この計画は、著者のアンドレア・バーツ氏らがAnthropicを相手取った著作権訴訟の過程で、裁判所命令により内部文書が開示されたことで明るみに出ました。
THIS IS F*CKING DISTURBING!!!🤯
— Evan Luthra (@EvanLuthra) 2026年7月29日
A leaked Anthropic document just came out in court. Their own words:
"Project Panama is our effort to destructively scan all the books in the world."
Next line: "We don't want it to be known that we are working on this."
They planned to shred… pic.twitter.com/qKjDPxevX0
稀少本まで対象にしていたのか?
ここが一次情報を確認して初めて分かった点です。
Anthropicは広報を通じて「稀少本・古書コレクション級の本を購入・廃棄するプログラムは存在しない」と否定しており、文書上の「less common(あまり一般的でない)」という表現と、Xで広がった「稀少本(rare books)」という表現の間にはずれがある可能性が指摘されています。
一方で裁判所は、購入して合法的にスキャンした本の利用自体は米国著作権法上のフェアユース(公正利用)にあたると判断しつつ、Anthropicが過去に違法入手していた数百万冊分とは区別して扱いました。
Anthropicはこの訴訟に関連し、対象となる約50万作品について1作品あたり3,000ドル、総額15億ドルを支払う和解に合意しています。
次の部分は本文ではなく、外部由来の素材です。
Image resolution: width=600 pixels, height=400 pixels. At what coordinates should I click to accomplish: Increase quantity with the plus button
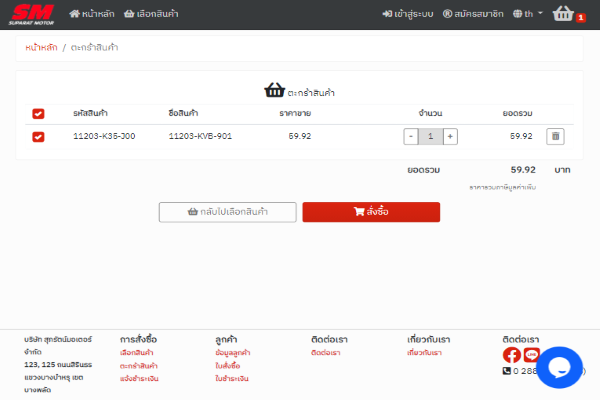pyautogui.click(x=450, y=136)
Shiritomo編集部の考察:学習データの由来は、いずれAIサービス選びの判断材料になる
企業のSNS運用やコンテンツ制作でAIを活用する立場からすると、今回の件は「便利に使っているAIの学習データがどこから来ているか」を考え直すきっかけになります。
これまでは性能や料金でAIサービスを選ぶことが多かったはずですが、学習データの調達方法をめぐる訴訟・和解が続くと、その透明性自体が選定基準に加わる可能性があります。
今回は「合法的に購入した中古本」という一見クリーンに見える調達方法にすら、「知られたくない」という内部の意識があったことが波紋を広げました。
業務でAIサービスを選定する際は、性能比較だけでなく、こうした訴訟・和解の動向も定期的にチェックしておく価値がありそうです。
まとめ
Anthropicが中古本を大量購入し、裁断・スキャンした後に廃棄していた「Project Panama」の実態が、裁判資料を通じて明らかになりました。
稀少本の扱いをめぐっては同社の説明とXでの拡散内容にずれがあるものの、AI企業の学習データ調達をめぐる議論は続きそうです。